Stored items:
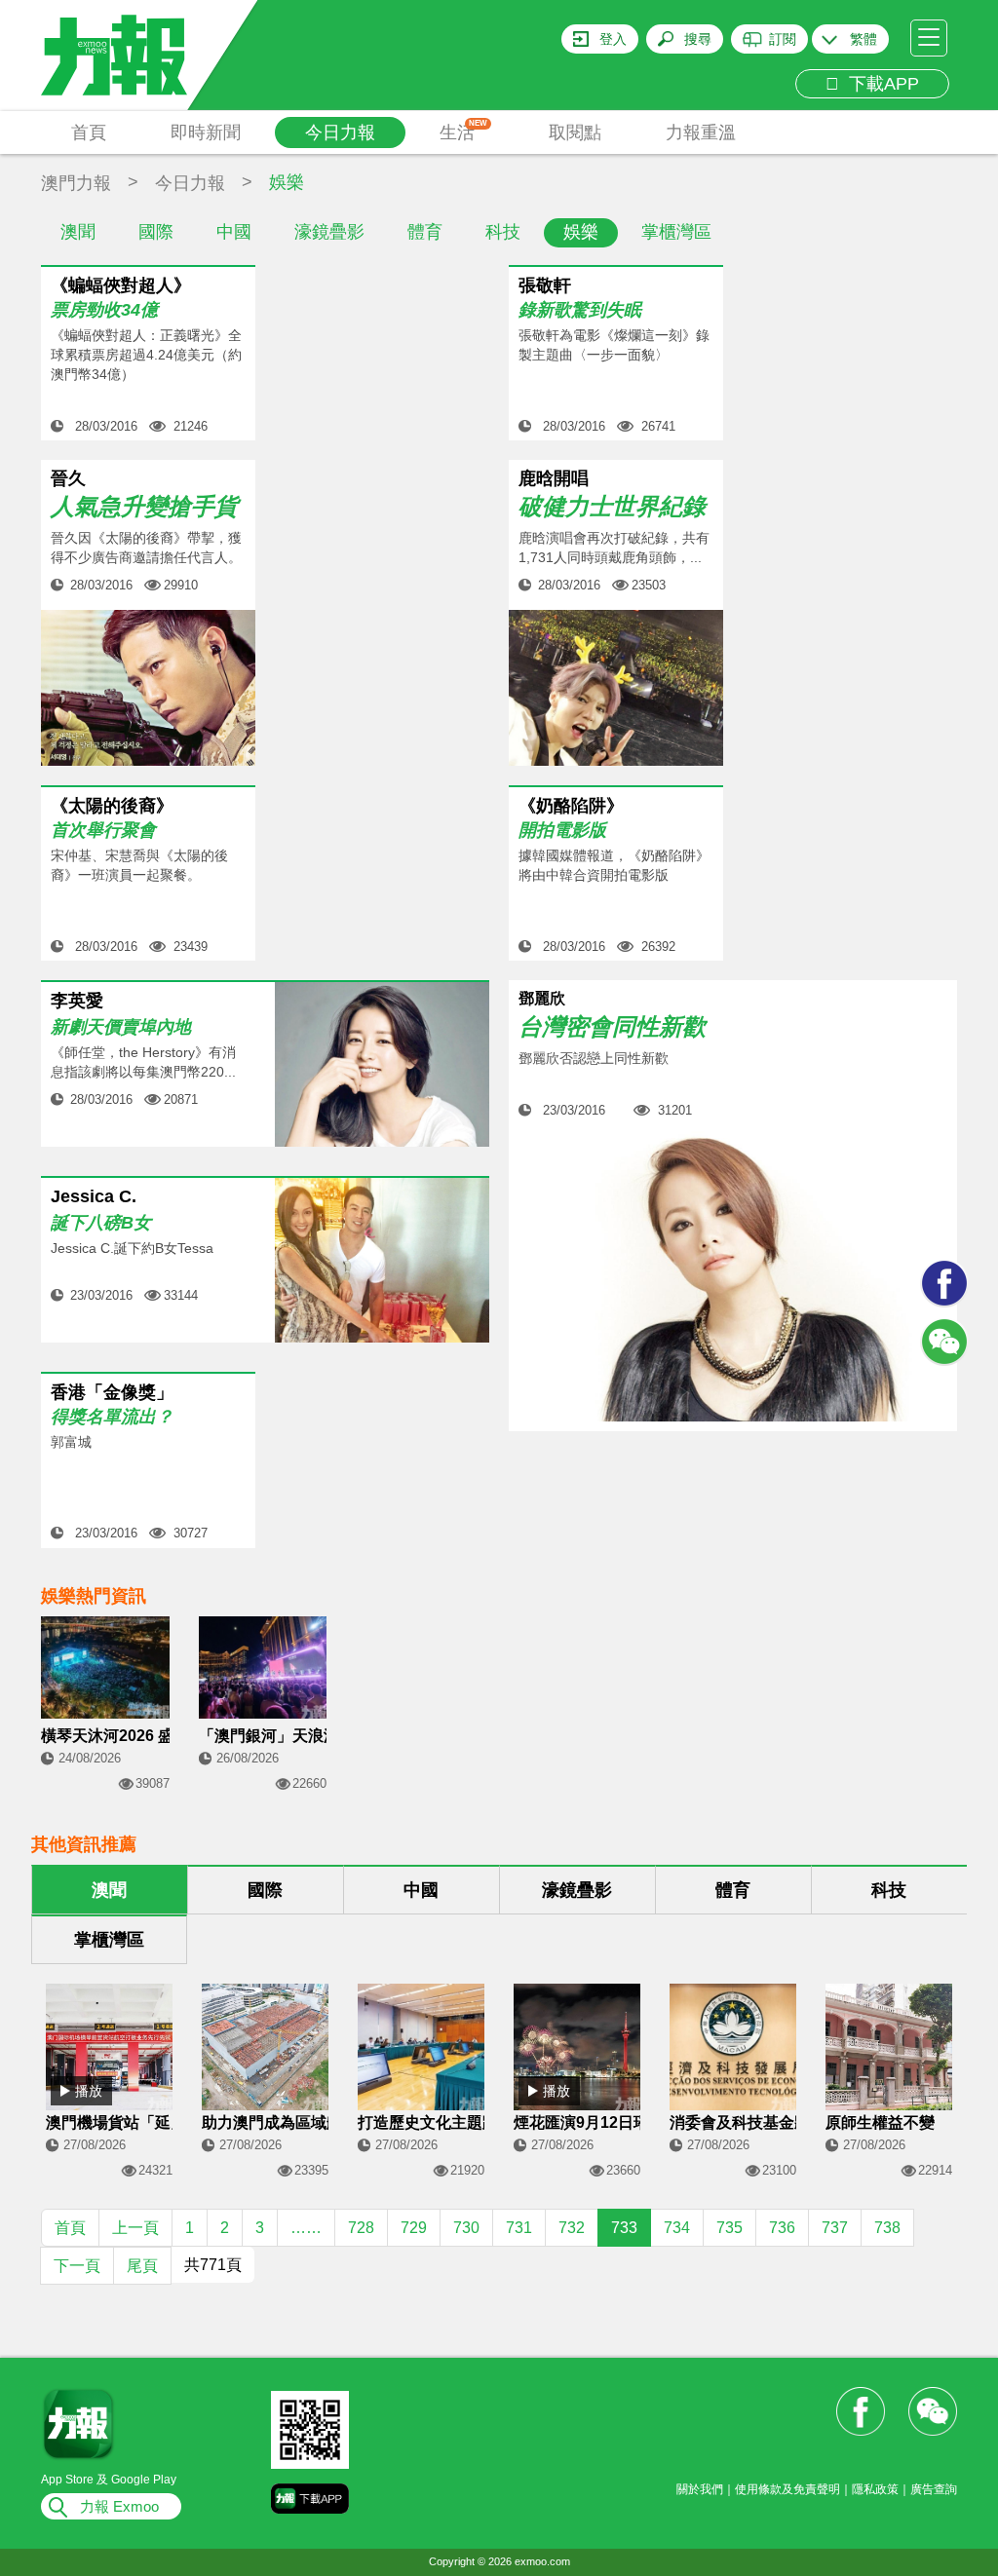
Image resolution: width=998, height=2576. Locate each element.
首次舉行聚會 (103, 830)
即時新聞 (206, 132)
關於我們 (699, 2489)
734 (677, 2227)
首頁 (88, 132)
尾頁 (142, 2265)
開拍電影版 (562, 830)
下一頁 (77, 2265)
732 (571, 2227)
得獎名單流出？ (112, 1416)
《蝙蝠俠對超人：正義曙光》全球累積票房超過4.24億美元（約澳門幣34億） (146, 354)
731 (519, 2227)
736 (782, 2227)
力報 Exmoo (119, 2506)
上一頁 (135, 2227)
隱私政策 (875, 2489)
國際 (155, 232)
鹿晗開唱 (553, 478)
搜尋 (697, 39)
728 (361, 2227)
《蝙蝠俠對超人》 (121, 285)
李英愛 (77, 1001)
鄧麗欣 (541, 998)
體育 (424, 232)
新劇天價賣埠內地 (121, 1027)
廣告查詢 (933, 2489)
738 (887, 2227)
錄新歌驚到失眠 (579, 310)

How to complete this task :: Find and copy each line above holding "蝙蝠俠對超人".

Task response ::
《蝙蝠俠對超人：正義曙光》全球累積票房超過4.24億美元（約澳門幣34億） (146, 354)
《蝙蝠俠對超人》 (121, 285)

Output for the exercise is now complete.